Kenya will start supplying power to Rwanda in the next three months. According to Kenya Power officials, they will start selling 30MW of electricity to Rwanda in the next three months.
The country has bagged a $50 million syndicated loan from the African Development Bank (AfDB) and Japan International Cooperation Agency (JICA) to finance the project, they said.
Confirming the development, Jean Bosco Mugiraneza, the Rwanda Energy Group chief, told The New Times yesterday that works on the power transmission line for the electricity from Kenya will be completed in September.
"We are also pushing the company working on the power substation at Nsango to speed up activities so that we are ready to start importing power by the end of the year,” he said.
In December last year, government sealed a five-year contract with Kenya through the country’s power distributor. According to the deal, Rwanda will pay US 14 cents (Rwf50) per kilowatt of power imported. The contract will be reviewed after every two years.

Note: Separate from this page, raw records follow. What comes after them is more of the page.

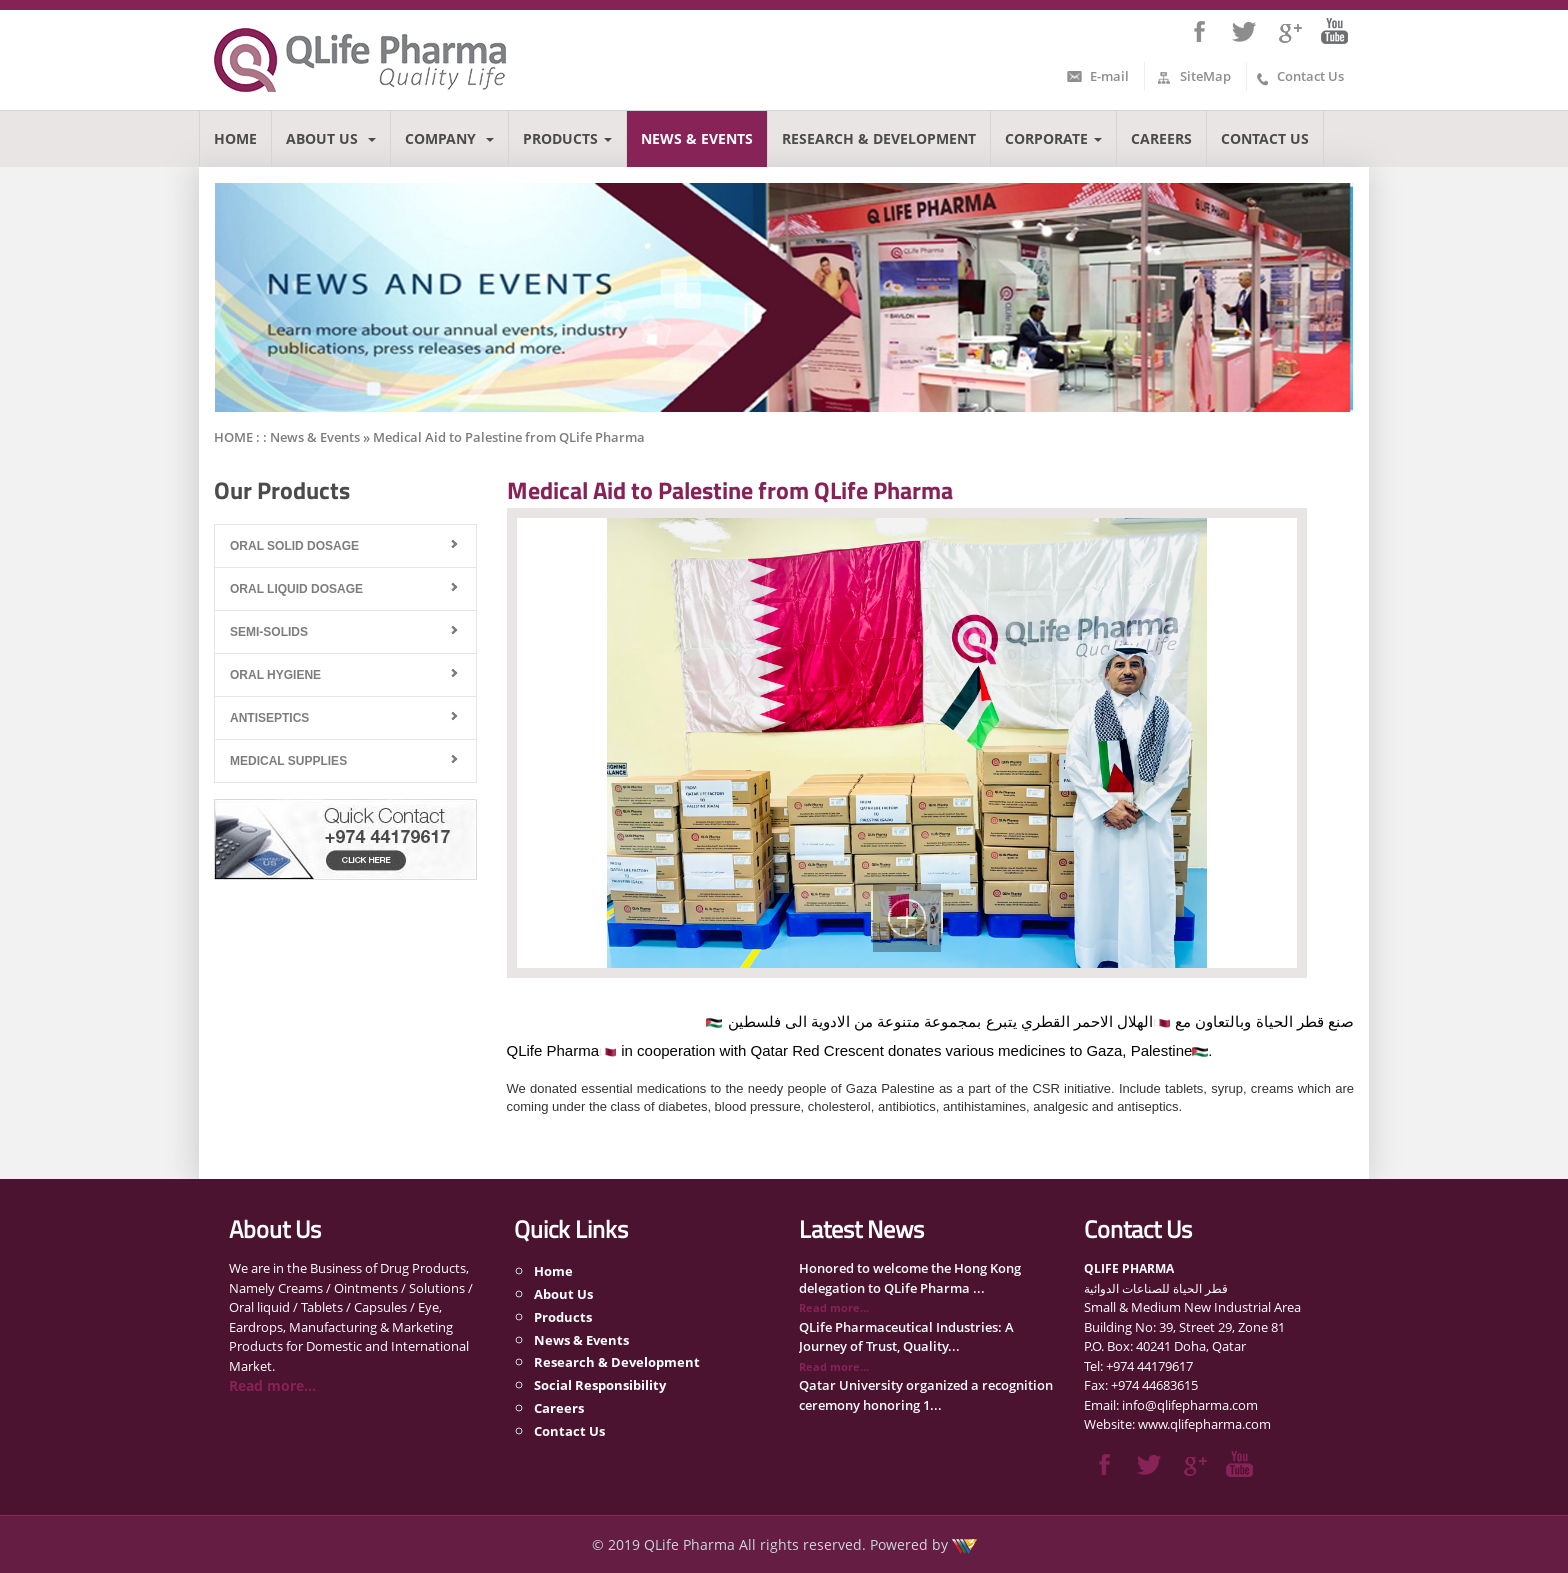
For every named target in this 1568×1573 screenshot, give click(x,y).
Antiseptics (269, 718)
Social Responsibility (600, 1385)
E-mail (1109, 76)
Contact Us (1310, 76)
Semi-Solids (269, 632)
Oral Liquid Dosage (296, 589)
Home (235, 138)
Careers (1161, 138)
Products (567, 138)
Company (449, 138)
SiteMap (1205, 76)
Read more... (272, 1385)
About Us (331, 138)
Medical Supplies (288, 761)
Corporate (1053, 138)
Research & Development (879, 138)
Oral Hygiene (275, 675)
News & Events (697, 138)
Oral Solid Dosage (294, 546)
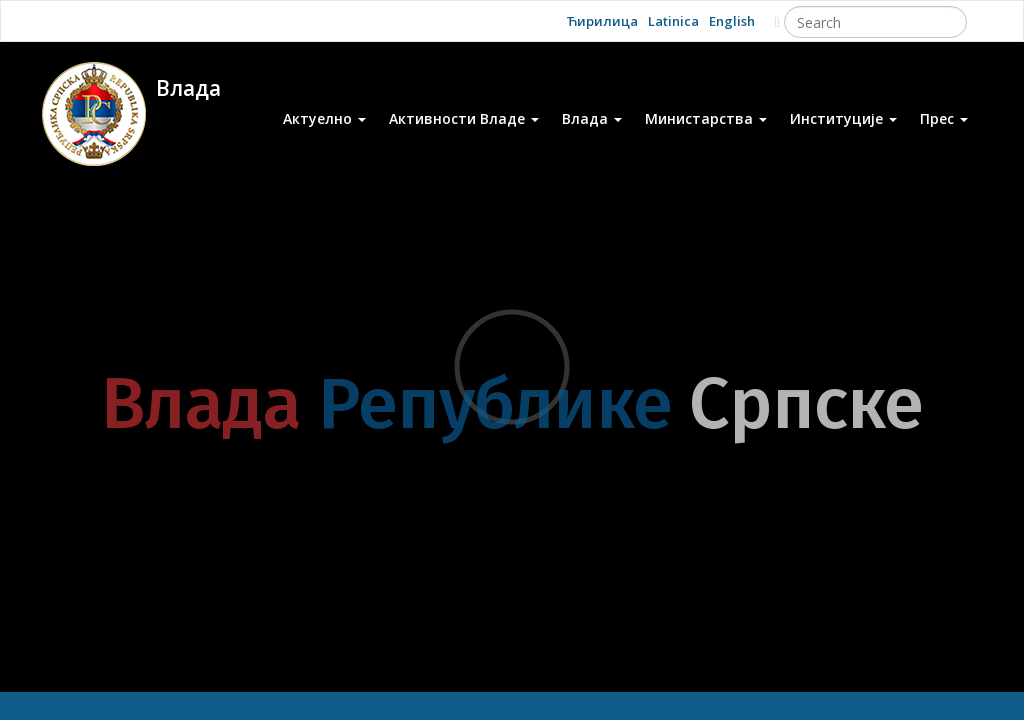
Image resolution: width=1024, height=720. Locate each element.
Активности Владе (464, 118)
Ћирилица (602, 21)
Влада (592, 118)
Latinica (673, 21)
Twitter (207, 20)
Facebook (163, 20)
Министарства (706, 118)
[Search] (875, 22)
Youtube (119, 20)
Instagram (251, 20)
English (732, 21)
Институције (843, 118)
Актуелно (324, 118)
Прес (944, 118)
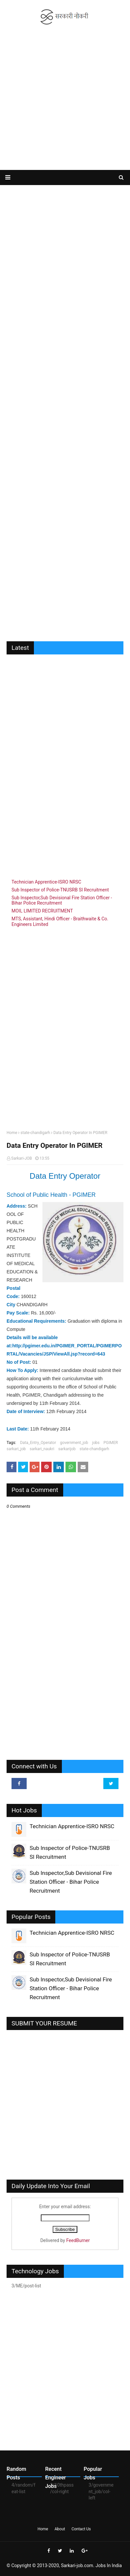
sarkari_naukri (42, 1449)
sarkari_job (16, 1449)
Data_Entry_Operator (38, 1442)
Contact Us (81, 2529)
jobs (96, 1442)
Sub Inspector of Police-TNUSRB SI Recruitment (60, 889)
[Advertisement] (65, 98)
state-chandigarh (35, 1132)
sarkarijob (67, 1449)
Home (12, 1132)
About (60, 2529)
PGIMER (110, 1442)
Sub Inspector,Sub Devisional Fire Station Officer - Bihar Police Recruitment (62, 900)
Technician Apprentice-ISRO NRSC (46, 882)
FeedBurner (78, 2240)
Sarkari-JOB (21, 1158)
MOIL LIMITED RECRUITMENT (42, 910)
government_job (74, 1442)
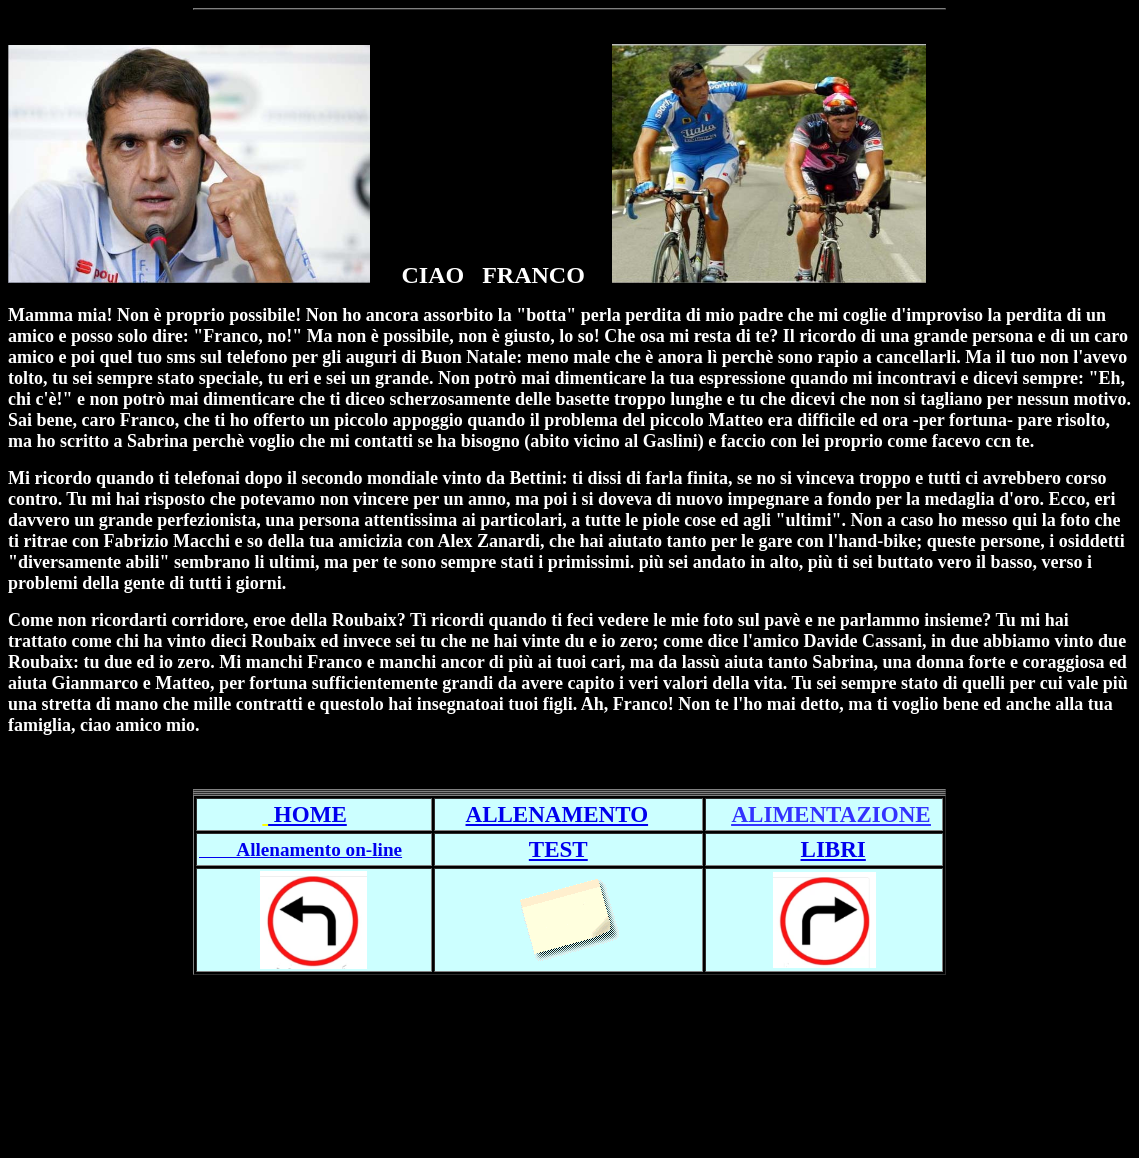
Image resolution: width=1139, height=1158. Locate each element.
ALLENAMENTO (557, 814)
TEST (558, 849)
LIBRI (833, 849)
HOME (307, 814)
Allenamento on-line (300, 849)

Rwanda also plans to import 400MW of power from Ethiopia by 2018, a move aimed at increasing electricity supply in the country, especially for industrial use.
Rwanda currently has an installed power generation capacity of 161.2MW. The country hopes to increase this to 563MW of power by 2018 to improve access to electricity, especially in the rural areas.
Manufacturers have for long decried low power supply, saying power cuts destroy their equipment and increase operational costs. This forced the infrastructure ministry to recently order the power distributor to increase supply to industrial electricity users from six to nine hours to ease the problem.
Meanwhile, plans for the construction of a sh5.3 billion power transmission line between Kenya and Tanzania have been unveiled. The 93-kilometre line will enable Kenya to sell excess electricity to Tanzania and, works will start in January and end in December 2017, according the country’s energy principal secretary Joseph Njoroge.
The project completion will coincide with the planned generation of additional 5,000MW of electricity to the grid.
"The line will facilitate power exchange at very competitive rates,” Njoroge said on Tuesday at the project launch in Nairobi.